BEGIN Extracted material

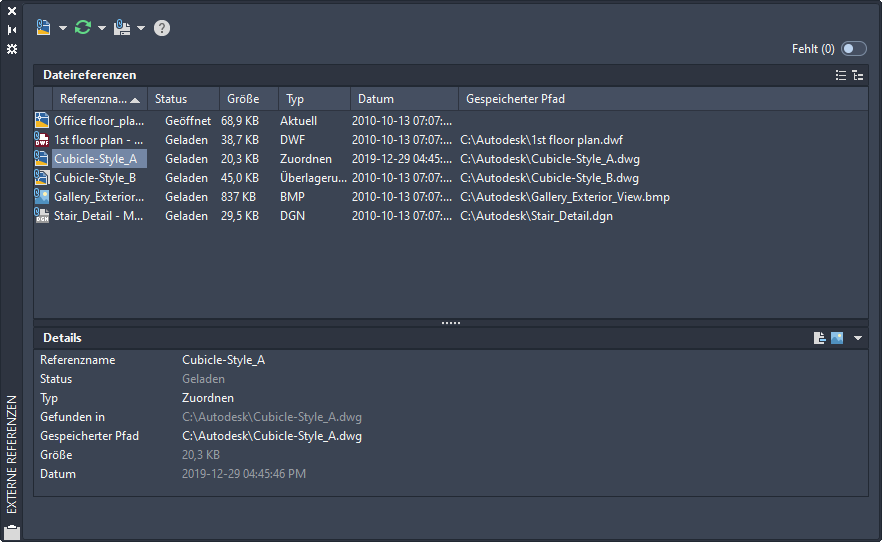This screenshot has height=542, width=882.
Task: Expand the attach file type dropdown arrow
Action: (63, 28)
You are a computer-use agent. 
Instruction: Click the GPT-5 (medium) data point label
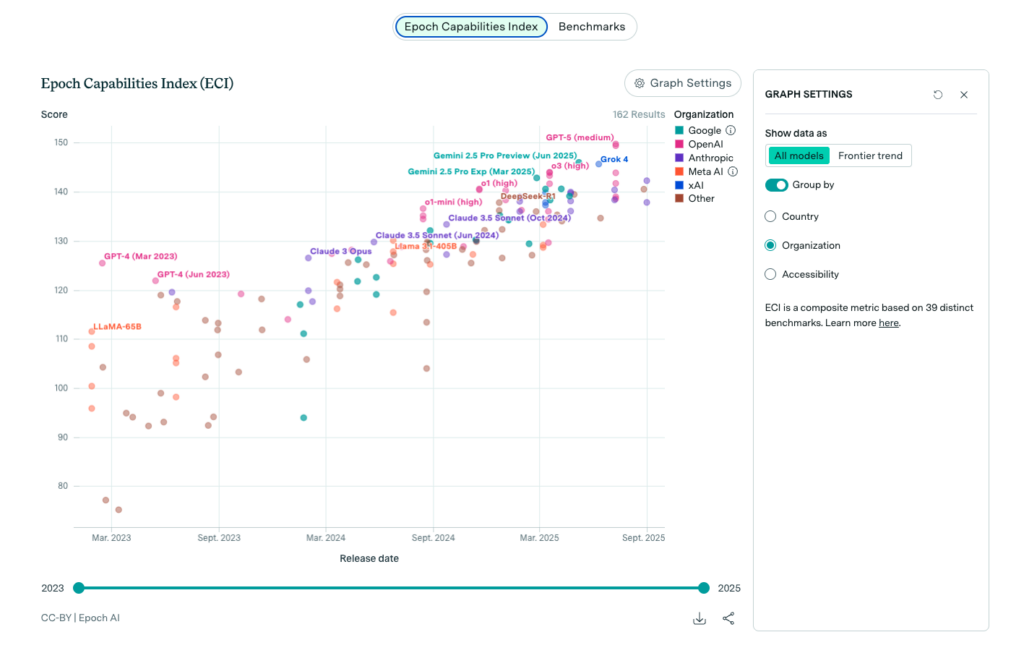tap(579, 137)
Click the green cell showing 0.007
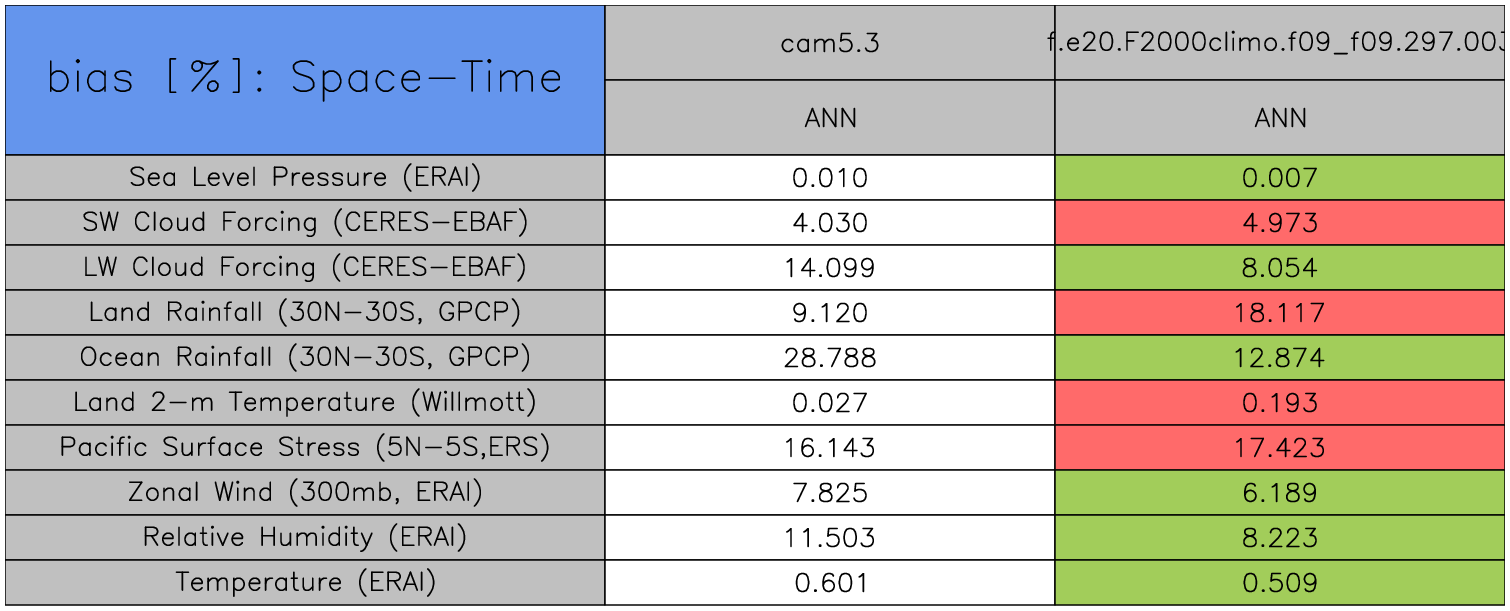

END Extracted material

After locating the line with "You are a computer-use agent." in the listing above, transcribe it and every line after it to the last, exactly, with no pictures.

• [Answer section]:
You are a computer-use agent. 
Instruction: Click the GPT-5 (medium) data point label
tap(579, 137)
Click the green cell showing 0.007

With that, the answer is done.